Monday, 2 June 2014

Poem of the Week: Papa Love Baby


My mother was a romantic girl
So she had to marry a man with his hair in curl
Who subsequently became my unrespected papa,
But that was a long time ago now.

What folly it is that daughters are always supposed to be 
In love with papa.  It wasn't the case with me
I couldn't take to him at all
But he took to me
What a sad fate to befall
A child of three.

I sat upright in my baby carriage
And wished mama hadn't made such a foolish marriage.
I tried to hide it, but it showed in my eyes unfortunately
And a fortnight later papa ran away to sea.

He used to come home on leave
It was always the same
I could not grieve
But I think I was somewhat to blame.

I recently went to see a play called 'Stevie' at Chichester Festival Theatre, in which Zoe Wanamaker - also seen as Madam Hooch in Hooch in Harry Potter among other roles - played the titular part (with outstanding stamina and lack of care for her health - she appears, dragging theatrically on an ever-present cigarette, in every scene of the 2 hour play).  

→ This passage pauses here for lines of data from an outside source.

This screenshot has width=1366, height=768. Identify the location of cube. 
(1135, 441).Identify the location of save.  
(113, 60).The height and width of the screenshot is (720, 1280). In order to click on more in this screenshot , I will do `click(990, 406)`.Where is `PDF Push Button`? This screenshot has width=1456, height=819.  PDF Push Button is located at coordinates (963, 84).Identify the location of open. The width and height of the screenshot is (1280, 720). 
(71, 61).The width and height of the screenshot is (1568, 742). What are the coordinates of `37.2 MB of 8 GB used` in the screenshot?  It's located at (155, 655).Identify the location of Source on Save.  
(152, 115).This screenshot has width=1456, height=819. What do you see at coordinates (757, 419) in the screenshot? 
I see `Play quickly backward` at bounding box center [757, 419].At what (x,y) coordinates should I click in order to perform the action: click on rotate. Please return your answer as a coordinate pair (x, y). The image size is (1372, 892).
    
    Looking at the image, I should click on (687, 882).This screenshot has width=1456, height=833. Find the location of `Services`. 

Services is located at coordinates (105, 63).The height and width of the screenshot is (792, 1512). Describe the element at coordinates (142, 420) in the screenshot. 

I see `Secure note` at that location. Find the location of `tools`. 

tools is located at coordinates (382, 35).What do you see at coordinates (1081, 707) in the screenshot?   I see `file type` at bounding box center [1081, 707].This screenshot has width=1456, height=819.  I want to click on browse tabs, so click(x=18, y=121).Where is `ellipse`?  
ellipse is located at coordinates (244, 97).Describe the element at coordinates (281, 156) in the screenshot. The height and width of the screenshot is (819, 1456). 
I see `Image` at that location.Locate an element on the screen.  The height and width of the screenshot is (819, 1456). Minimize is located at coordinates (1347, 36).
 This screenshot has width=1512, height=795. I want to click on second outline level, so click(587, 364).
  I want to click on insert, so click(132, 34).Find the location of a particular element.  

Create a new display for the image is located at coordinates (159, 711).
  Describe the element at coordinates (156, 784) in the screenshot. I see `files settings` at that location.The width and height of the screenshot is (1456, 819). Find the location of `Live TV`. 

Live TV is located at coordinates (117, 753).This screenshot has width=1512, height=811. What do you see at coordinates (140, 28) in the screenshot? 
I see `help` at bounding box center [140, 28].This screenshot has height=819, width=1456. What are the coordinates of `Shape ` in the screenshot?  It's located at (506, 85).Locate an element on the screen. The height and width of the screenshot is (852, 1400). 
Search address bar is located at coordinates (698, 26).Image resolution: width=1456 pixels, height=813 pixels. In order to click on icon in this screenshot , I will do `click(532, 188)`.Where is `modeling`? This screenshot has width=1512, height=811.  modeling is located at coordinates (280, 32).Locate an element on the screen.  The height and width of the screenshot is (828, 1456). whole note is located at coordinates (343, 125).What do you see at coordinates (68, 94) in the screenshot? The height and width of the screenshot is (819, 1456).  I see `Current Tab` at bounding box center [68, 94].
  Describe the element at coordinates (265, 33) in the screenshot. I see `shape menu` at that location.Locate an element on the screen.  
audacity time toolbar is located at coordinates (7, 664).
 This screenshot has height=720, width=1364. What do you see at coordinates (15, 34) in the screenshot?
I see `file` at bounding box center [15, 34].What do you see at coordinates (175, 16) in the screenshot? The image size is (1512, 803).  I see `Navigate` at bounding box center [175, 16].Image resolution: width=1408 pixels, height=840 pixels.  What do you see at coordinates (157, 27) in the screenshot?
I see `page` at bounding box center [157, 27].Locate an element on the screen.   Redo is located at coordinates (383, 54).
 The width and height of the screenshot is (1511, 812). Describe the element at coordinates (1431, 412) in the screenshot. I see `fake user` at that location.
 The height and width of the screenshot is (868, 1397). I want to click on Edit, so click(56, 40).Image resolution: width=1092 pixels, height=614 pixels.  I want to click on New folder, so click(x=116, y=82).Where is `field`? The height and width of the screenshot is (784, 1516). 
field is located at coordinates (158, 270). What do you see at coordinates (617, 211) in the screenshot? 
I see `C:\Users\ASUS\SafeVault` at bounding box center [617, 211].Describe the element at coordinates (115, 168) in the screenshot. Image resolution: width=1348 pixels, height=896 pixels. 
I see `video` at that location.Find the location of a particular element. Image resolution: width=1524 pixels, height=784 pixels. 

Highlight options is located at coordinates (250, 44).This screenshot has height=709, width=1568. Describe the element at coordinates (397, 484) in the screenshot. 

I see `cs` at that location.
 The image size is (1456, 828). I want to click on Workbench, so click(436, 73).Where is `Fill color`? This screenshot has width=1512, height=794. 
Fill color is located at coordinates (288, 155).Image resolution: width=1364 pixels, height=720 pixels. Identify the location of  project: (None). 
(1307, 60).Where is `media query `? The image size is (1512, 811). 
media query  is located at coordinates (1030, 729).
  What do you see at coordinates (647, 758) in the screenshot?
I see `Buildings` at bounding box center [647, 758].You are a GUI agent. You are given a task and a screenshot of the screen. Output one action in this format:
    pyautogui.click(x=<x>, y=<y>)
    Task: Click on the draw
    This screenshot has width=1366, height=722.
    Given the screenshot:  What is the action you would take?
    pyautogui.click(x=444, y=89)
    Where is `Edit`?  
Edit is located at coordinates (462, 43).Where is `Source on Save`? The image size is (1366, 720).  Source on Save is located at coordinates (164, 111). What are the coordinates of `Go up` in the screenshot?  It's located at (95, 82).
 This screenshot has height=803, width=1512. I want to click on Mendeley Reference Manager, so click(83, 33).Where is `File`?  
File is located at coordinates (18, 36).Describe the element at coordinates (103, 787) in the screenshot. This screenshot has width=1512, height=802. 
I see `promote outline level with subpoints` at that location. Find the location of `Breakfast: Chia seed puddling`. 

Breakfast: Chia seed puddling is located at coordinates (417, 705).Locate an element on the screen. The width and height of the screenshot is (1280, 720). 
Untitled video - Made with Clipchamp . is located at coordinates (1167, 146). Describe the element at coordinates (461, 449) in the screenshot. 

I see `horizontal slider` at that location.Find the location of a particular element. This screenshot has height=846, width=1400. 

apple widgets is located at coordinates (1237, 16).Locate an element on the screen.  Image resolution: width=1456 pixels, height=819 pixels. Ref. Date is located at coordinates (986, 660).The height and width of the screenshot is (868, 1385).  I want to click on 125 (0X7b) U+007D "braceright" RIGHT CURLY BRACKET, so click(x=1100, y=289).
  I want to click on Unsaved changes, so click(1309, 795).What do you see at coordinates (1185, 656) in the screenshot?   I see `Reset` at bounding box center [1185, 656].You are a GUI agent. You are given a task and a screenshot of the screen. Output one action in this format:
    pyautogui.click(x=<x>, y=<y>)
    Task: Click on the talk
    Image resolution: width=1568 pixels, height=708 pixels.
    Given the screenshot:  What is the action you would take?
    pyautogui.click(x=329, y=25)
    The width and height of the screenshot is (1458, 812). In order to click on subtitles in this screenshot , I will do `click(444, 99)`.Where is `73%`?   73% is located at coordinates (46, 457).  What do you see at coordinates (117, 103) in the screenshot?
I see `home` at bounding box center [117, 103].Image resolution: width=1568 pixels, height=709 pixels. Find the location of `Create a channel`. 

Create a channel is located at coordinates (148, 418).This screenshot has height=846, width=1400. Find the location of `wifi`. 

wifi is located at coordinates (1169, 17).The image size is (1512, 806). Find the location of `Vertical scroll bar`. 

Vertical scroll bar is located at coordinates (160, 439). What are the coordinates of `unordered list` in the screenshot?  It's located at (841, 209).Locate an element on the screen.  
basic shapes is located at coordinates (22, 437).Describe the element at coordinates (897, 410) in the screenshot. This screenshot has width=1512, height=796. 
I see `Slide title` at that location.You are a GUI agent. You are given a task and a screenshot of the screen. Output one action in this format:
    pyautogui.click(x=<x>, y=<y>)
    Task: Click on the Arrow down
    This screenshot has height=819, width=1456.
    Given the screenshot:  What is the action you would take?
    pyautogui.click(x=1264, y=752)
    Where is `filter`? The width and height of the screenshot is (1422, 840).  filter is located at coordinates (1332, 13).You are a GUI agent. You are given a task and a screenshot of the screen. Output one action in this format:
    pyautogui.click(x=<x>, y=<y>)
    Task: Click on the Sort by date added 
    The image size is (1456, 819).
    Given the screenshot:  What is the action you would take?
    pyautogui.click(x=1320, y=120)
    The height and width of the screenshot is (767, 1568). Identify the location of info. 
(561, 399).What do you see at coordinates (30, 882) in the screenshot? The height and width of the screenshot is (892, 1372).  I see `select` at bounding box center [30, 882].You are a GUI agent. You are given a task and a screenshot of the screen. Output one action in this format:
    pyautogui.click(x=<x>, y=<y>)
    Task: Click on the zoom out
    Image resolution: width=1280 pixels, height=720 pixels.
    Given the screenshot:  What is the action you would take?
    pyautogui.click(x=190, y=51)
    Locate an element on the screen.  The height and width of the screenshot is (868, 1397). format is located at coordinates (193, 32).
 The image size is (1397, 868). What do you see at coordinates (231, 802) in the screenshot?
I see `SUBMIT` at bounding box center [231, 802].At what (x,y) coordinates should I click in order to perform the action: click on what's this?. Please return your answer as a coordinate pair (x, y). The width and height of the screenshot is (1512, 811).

The play documented the life of the poet Stevie Smith who was the amused and amusing voice of the suburban masses throughout the 1940s and 50s.  Stevie (born Florence) Smith grew up in a troubled household and she came to blame herself for her father's desertion of their family.  Her obsession with death and fear and later religion are very much present in her poetry, although she laces these poignant and pithy poems with sardonic humour which (although they can be seen as flippant) make them all the more powerful.  

Although I could only vaguely remember the poem 'Not Waving But Drowning' - read it, trust me its multi-faceted viewpoint and the last vivid line will stay with you  - I was previously unaware of the great body of poems, as amusing as they are contemplative, that she had written during her long, independent, and sometimes undoubtedly lonely life.

This poem draws to mind an image of the petite, bobbed Stevie Smith narrating her poem to a faceless audience (which reads as if it is meant to be heard) in a careless manner, which serves as armour the more sensitive, impressionable child which hides inside her.  Although this poem is funny at times 'But he took to me / what a sad fate to befall / A child of three' it is also beautifully melancholy when one thinks about Stevie's actual ruptured childhood.

So: read more Stevie Smith, you will be among good company - Sylvia Plath was a self-proclaimed 'desperate Smith-addict' as was Smith's good friend and fellow literary genius George Orwell - she deserves to be rediscovered within a modern audience.